**Set exercise:** Rewrite the rows below, changing every "GUI agent" to "screen assistant" and leaving everything else unchanged.

**Data shown:**

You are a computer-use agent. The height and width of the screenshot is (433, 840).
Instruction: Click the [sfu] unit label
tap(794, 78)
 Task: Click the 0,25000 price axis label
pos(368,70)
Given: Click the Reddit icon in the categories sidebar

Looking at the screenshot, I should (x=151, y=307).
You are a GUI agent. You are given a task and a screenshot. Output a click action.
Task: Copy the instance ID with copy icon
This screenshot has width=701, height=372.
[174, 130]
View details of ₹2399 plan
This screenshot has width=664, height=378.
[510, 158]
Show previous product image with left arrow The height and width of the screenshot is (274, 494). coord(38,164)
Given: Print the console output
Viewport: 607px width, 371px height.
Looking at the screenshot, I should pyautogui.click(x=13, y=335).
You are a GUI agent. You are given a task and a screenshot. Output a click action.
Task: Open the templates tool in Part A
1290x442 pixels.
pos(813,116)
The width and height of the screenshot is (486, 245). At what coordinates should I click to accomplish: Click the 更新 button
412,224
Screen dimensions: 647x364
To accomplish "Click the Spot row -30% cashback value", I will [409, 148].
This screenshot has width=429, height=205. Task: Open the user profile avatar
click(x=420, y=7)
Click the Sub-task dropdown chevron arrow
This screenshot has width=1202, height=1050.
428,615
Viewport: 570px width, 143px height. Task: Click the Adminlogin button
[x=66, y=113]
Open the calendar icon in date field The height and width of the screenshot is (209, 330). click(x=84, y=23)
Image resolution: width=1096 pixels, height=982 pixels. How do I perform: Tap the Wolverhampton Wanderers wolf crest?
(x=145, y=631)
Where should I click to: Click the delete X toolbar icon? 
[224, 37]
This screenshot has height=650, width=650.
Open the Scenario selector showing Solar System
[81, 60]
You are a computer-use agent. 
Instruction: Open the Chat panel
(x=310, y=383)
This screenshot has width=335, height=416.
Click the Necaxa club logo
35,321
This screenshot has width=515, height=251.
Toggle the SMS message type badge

**Full response:**
You are a computer-use agent. The height and width of the screenshot is (433, 840).
Instruction: Click the [sfu] unit label
tap(794, 78)
 Task: Click the 0,25000 price axis label
pos(368,70)
Given: Click the Reddit icon in the categories sidebar

Looking at the screenshot, I should (x=151, y=307).
You are a screen assistant. You are given a task and a screenshot. Output a click action.
Task: Copy the instance ID with copy icon
This screenshot has width=701, height=372.
[174, 130]
View details of ₹2399 plan
This screenshot has width=664, height=378.
[510, 158]
Show previous product image with left arrow The height and width of the screenshot is (274, 494). coord(38,164)
Given: Print the console output
Viewport: 607px width, 371px height.
Looking at the screenshot, I should pyautogui.click(x=13, y=335).
You are a screen assistant. You are given a task and a screenshot. Output a click action.
Task: Open the templates tool in Part A
1290x442 pixels.
pos(813,116)
The width and height of the screenshot is (486, 245). At what coordinates should I click to accomplish: Click the 更新 button
412,224
Screen dimensions: 647x364
To accomplish "Click the Spot row -30% cashback value", I will [409, 148].
This screenshot has width=429, height=205. Task: Open the user profile avatar
click(x=420, y=7)
Click the Sub-task dropdown chevron arrow
This screenshot has width=1202, height=1050.
428,615
Viewport: 570px width, 143px height. Task: Click the Adminlogin button
[x=66, y=113]
Open the calendar icon in date field The height and width of the screenshot is (209, 330). click(x=84, y=23)
Image resolution: width=1096 pixels, height=982 pixels. How do I perform: Tap the Wolverhampton Wanderers wolf crest?
(x=145, y=631)
Where should I click to: Click the delete X toolbar icon? 
[224, 37]
This screenshot has height=650, width=650.
Open the Scenario selector showing Solar System
[81, 60]
You are a computer-use agent. 
Instruction: Open the Chat panel
(x=310, y=383)
This screenshot has width=335, height=416.
Click the Necaxa club logo
35,321
This screenshot has width=515, height=251.
Toggle the SMS message type badge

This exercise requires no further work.